London multi-let industrial records 20.5 per cent annual total return


London multi-let industrial property had a total return of 20.5 per cent in the 12 months to end-April 2021, with UK-wide distribution warehouses returning over 18 per cent, according to Gerald Eve’s latest In Brief bulletin. 

Rolling quarterly All Property total return continued to rally and hit 2.6 per cent in April, the strongest since February 2018. Yield compression was the main driver, with rents effectively stable at the All Property level. 
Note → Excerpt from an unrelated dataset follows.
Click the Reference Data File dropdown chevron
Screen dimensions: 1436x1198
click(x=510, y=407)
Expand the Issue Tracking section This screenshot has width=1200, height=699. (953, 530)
Industrial property underpinned All Property total returns, with ‘frenetic’ investment activity driving average yields as low as 4.17 per cent for London multi-let. Retail continued to make steady gains and rolling quarterly total return increased to 1.1 per cent. However, this headline performance masks a two-speed sector, with retail warehouses’ total return improving every month for the past year to reach 2.9 per cent in April, while shopping centres and high street returns remained constant at around -4 per cent and -2.5 per cent, respectively. 

John Rodgers, Partner and Head of UK capital markets at Gerald Eve, says: “The scale of total returns in the industrial and logistics sector is largely due the weight of capital targeting the asset class, itself underpinned by the continuing strength of the occupational market. While ever-lower industrial yields set against stabilisation across other property sectors will ultimately impact on the capital targeting the sector, the investment story for industrial remains a compelling one.” 

Rolling quarterly total returns for offices continued to effectively flatline around zero, although this sector has also seen diverging performances. London office assets with relatively longer income have held up, while riskier shorter income has skewed into negative territory. Strong investor appetite for UK life sciences also notably continued into Q2, with several key transactions. 

With central London office take-up of 1.4 million sq ft in Q1 still less than half the five-year average – and workplace visits remaining muted, albeit on an upward trajectory – investors are still waiting for the sector to reveal itself. 

Guy Freeman, partner at Gerald Eve, says: “With the majority of office employees still working remotely, both investors and occupiers are understandably seeking further clarity before making major commitments. There remains a ‘flight to quality’, with investors targeting prime assets that offer both long income and solid ESG credentials as a form of futureproofing. As more people return to the office – and the trend is moving in the right direction – we can expect to see more leases signed and transactions made as confidence increases.” 

Above-expectations GDP in March and an upward revision to the forecast for 2021 GDP growth to 7.5 per cent has impacted on Gerald Eve’s own predictions for property returns. The firm now forecasts an All Property total return of 9.4 per cent in 2021, slipping to 6.9 per cent in 2022, underpinned by ongoing strength in the industrial market and the stabilisation of the retail and leisure sectors later in 2021. 

Rodgers adds: “The economic rebound the UK is seeing, way beyond the forecasts of even six months ago, mean that unemployment now looks set to peak at a much lower level than previously anticipated, and with a fair wind GDP will be at pre-pandemic levels by the end of the year. This is obviously hugely positive for all real estate sectors but will continue to hide disparities between the asset classes that are well-placed to capitalise on the recovery, and those which will require more time, more asset management and, potentially, repurposing or redevelopment.”